As I’ve previously mentioned, The Forbidden Kingdom is a movie starring both Jackie Chan and Jet Li. The prospect of these two most excellent martial arts action stars in the same movie was exhilarating, but it also meant there was a lot of room for disappointment. Often, it’s best to go into these sorts of movies with low expectations — it’s always better to be pleasantly surprised. And so I had given this warning to my friends that I invited to come with me: while the movie may not be good, it might just be awesome.
Oddly enough, the movie ended up somewhere in between, for me. Ignoring the silliness inherent in all action movies (note that they are distinct from war movies), it presented a reasonably entertaining plot, some good action sequences, and some interesting characters. Most everything was well done. The only drawback is that few scenes actually really stood out — there was nothing so memorable, say, as Jackie Chan’s fight against the Axe Gang in The Legend of Drunken Master.
But I digress. What follows may be a little spoilery, so read on at your own risk.
The movie is framed by sequences set in modern-day America, where a forgettable nerdy white teenager fixated on kung fu movies gets into trouble, finds an ancient staff, and ends up whisked back in time to ancient China, where, with a bit of concentration, he finds he can magically speak Chinese. Sadly, he has not magically learned kung fu, and when people try to kill him to get the magic staff, he is rescued by Jackie Chan as Lu Yan, a traveling scholar and master of drunken boxing (among other fighting styles).
After they get away, Chan delivers a lump of exposition, explaining that the staff belongs to the Monkey King, who was tricked into giving it up by the evil Jade Warlord and subsequently turned to stone. According to prophecy, the Seeker (a.k.a. the kid whose name I don’t remember) must return the staff to the Monkey King. Once the audience understands what is going on, minions of the warlord attack again, and their escape is aided by Golden Sparrow, a beautiful and deadly young woman yearning for vengeance against the Jade Warlord.
So they set out on their quest, and the kid begins to learn kung fu. Soon they encounter Jet Li’s character, The Silent Monk, who steals the staff. Chan and Li get into a fight that is really the highlight of the movie, displaying their unique strengths in a well-choreographed fight scene, until (of course) they realize that it was all a misunderstanding, and decide to team up to fight the Jade Warlord.
(As mentioned in this review, one can’t help get the feeling that this fight scene — and perhaps the whole movie — would have been better if it were made 20 years ago. As amazing as Chan and Li are, they’re no longer spring chickens, and though the fight scene was excellent, there weren’t really any moments of “Oh my God I can’t believe a human being actually did that!”, unlike some of their older films.)

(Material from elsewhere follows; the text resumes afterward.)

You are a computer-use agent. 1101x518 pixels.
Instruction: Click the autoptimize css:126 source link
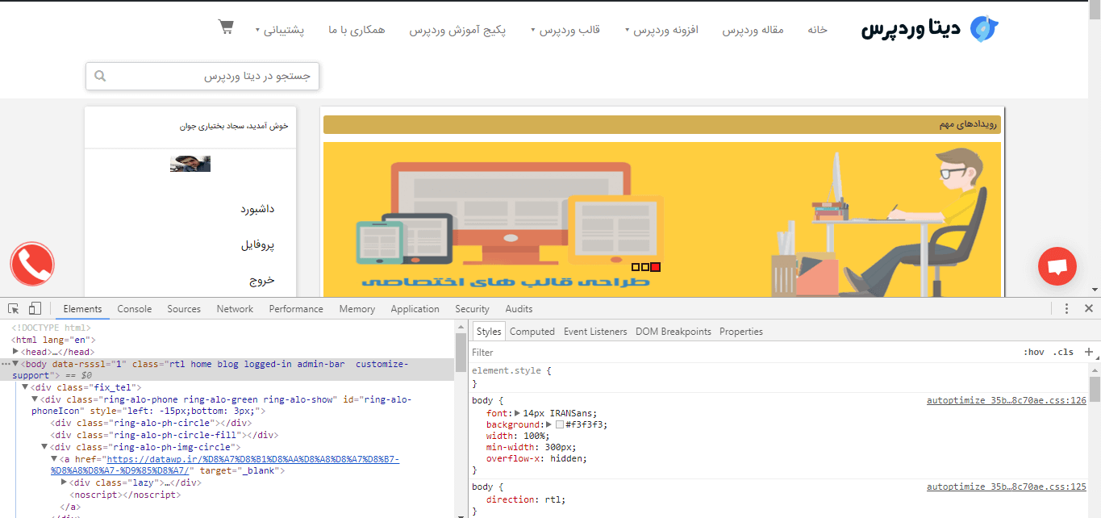1006,400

Now that Chan and Li are together, we get the inevitable training montage for the kid. This, too, is a highlight of the movie (albeit a brief one), and is perhaps one of the best training sequences ever. The movie progresses as they are chased by one very cool super villain, encounter some tragedy, and eventually confront the Jade Warlord.
The final fight is good, but perhaps loses some impact as too much is going on. You get a bunch of good guys fighting a bunch of bad guys, and while the Silent Monk, Lu Yan, and Golden Sparrow each fight a major villain, because their fights are interspersed with each other, it serves to lower the overall tension of the climactic battle. Once the Monkey King (also played by Jet Li) is freed, the outcome of the battle is effectively resolved, except for the kid ending up as the one defeating the Jade Warlord — through dumb luck, of course, rather than skill.
The kid eventually ends up back in his own time, and uses his new-found mastery of kung fu to kick ass, take names, and totally score with the hot chick played by the same actress as the hot chick he didn’t score with in ancient China. The end.
(I know I’m dumping on the kid a lot, but he — IMDB tells me it was Michael Angarano — wasn’t actually that bad. He did okay with what he had to work with, and nicely faded out of the way in scenes with Chan and Li, since that’s who everyone was there to see. In fact, the whole framing device could largely be ignored — the movie is what happens in ancient China, and the modern day stuff is irrelevant. The role of the kid who wanted to get home could have just as easily been some kid in ancient China who found the staff and got in over his head. So again, that aspect of the movie isn’t as bad as it could have been.)
So, ultimately, I rather liked the movie. It wasn’t as awesome as I’d hoped, but it was much better than I had feared it would be. It was a well-done fantasy martial arts adventure in mythic China. And it did get me thinking that, say, a buddy cop movie with Chan and Li would be awesome. Alas, if I only had the power to make it happen.